Нет, я не то чтобы боялся доктора Сойбеля, но всякий раз сердце мое сжималось. Я наперед знал, что сейчас он подойдет к моей кроватке, осторожно присядет на краешек стула и скажет: «Я вижу, детка, горлышко у нас снова капризничает», — как будто не один я, а оба мы не вылезаем из этих проклятых ангин. Он пощупает мои вздувшиеся желёзки своими мягкими и всегда прохладными пальцами, потом возьмет у мамы серебряную чайную ложечку, которую заблаговременно достали из буфета, а я, как больной со стажем, назубок выучивший весь ритуал, широко разину рот, высуну подальше язык и, давясь отвращением, хрипло запою: «а-а-ааа!»
Вся эта церемония повторяется и сегодня. Но на сей раз доктор до того больно придавливает мой язык, что «а-а-а» я кричу не только потому, что так надо, а и потому, что всерьез опасаюсь остаться безъязыким.

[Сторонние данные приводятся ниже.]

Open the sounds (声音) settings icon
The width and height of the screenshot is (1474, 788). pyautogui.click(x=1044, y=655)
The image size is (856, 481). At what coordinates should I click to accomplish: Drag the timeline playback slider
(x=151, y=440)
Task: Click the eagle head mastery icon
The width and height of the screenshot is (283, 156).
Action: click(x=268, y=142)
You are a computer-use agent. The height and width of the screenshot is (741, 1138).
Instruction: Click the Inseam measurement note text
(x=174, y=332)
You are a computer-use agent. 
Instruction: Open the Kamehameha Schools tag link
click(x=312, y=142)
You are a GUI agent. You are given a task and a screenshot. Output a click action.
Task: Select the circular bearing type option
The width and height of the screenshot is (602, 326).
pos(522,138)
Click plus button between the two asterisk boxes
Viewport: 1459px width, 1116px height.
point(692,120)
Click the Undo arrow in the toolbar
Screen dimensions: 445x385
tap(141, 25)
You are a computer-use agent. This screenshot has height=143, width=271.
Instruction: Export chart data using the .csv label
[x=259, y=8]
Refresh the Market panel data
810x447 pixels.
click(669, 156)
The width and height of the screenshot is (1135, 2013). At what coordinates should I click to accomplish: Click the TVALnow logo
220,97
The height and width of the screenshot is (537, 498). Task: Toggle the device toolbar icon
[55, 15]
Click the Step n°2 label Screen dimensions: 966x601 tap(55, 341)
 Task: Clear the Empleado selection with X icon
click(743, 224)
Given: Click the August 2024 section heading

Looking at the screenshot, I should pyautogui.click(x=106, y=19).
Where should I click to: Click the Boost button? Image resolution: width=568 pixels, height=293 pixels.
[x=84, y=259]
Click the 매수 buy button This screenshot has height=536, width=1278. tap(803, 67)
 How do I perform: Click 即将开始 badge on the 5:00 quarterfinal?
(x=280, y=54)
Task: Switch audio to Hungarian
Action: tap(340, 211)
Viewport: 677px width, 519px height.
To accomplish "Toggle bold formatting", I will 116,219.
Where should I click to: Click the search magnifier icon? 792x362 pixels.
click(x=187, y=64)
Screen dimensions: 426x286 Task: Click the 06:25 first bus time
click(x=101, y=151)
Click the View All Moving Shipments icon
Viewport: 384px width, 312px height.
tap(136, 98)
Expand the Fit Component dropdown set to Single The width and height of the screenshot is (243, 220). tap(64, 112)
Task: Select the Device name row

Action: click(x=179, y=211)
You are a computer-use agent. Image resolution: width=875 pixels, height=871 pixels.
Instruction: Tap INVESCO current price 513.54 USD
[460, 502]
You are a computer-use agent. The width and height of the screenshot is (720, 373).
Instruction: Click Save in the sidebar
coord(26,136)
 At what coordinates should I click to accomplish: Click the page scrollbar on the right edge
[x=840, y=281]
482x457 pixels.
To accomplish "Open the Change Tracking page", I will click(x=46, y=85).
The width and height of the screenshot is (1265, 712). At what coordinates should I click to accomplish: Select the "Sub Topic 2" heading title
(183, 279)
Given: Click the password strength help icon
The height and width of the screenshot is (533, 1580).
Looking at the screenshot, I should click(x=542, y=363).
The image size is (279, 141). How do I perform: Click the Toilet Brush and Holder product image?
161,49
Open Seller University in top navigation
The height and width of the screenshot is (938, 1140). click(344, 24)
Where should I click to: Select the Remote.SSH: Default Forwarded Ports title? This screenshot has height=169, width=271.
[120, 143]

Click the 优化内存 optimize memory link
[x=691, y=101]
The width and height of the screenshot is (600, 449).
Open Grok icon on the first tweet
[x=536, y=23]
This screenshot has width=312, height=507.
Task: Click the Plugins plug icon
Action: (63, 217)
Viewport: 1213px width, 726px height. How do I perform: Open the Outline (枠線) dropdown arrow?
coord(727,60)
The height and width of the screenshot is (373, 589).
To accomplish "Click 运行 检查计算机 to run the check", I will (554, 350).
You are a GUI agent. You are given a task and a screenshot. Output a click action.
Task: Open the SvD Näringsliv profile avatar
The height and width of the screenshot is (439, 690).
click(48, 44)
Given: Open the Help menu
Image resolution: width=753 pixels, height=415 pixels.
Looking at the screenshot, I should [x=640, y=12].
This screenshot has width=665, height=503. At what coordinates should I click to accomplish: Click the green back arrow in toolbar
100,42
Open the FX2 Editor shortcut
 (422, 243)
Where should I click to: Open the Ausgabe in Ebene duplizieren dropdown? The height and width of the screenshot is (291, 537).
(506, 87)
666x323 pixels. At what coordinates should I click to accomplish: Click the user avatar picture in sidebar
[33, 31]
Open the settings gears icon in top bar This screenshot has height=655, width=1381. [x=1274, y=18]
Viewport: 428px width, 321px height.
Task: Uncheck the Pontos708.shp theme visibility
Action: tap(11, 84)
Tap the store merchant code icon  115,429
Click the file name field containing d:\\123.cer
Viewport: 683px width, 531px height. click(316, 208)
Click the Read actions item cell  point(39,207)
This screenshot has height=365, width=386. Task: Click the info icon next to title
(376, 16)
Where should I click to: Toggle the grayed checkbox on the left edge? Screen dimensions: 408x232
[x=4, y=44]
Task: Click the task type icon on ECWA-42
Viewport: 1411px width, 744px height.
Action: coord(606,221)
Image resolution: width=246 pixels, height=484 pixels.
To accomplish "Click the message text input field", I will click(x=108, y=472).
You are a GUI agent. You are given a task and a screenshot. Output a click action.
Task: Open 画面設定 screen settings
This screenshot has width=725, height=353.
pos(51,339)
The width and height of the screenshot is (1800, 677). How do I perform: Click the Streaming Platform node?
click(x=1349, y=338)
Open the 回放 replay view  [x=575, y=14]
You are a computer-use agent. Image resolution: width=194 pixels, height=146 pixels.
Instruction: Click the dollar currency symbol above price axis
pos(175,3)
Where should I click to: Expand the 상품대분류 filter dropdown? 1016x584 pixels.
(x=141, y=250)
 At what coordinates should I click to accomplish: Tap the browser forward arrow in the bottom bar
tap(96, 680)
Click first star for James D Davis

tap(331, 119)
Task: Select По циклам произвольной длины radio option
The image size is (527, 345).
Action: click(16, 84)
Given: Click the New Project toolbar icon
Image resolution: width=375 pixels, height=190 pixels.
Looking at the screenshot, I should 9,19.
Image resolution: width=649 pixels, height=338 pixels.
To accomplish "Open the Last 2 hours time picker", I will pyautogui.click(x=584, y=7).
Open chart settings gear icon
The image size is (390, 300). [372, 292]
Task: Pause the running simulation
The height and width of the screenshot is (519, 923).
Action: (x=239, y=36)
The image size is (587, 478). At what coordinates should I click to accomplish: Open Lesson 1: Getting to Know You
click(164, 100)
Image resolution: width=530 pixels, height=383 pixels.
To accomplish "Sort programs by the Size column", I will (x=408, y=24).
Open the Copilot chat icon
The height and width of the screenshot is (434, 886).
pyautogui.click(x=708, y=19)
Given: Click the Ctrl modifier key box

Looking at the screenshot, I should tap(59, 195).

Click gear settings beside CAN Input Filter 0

— Да-а-а, — в рифму тянет доктор, извлекая ложечку из моего огнедышащего рта. — С такими миндалинами мы далеко пойдем…
Он ерошит мне волосы и встает.
— Ничего, детка, я сейчас пропишу такое лекарство, которое тебя живо поставит на ноги.
И снова раздается крякающий скрип его ботинок, но он уже мало меня волнует. Куда интереснее узнать, о чем они сейчас шепчутся в другой комнате, доктор Сойбель и моя мама.
Доктор (тихо, но внушительно). Гланды — источник инфекции. Дальше тянуть нельзя.
Мама (растерянно). А может…
Доктор. Никаких «может»! Как только он немного оправится, начнем готовить его к операции.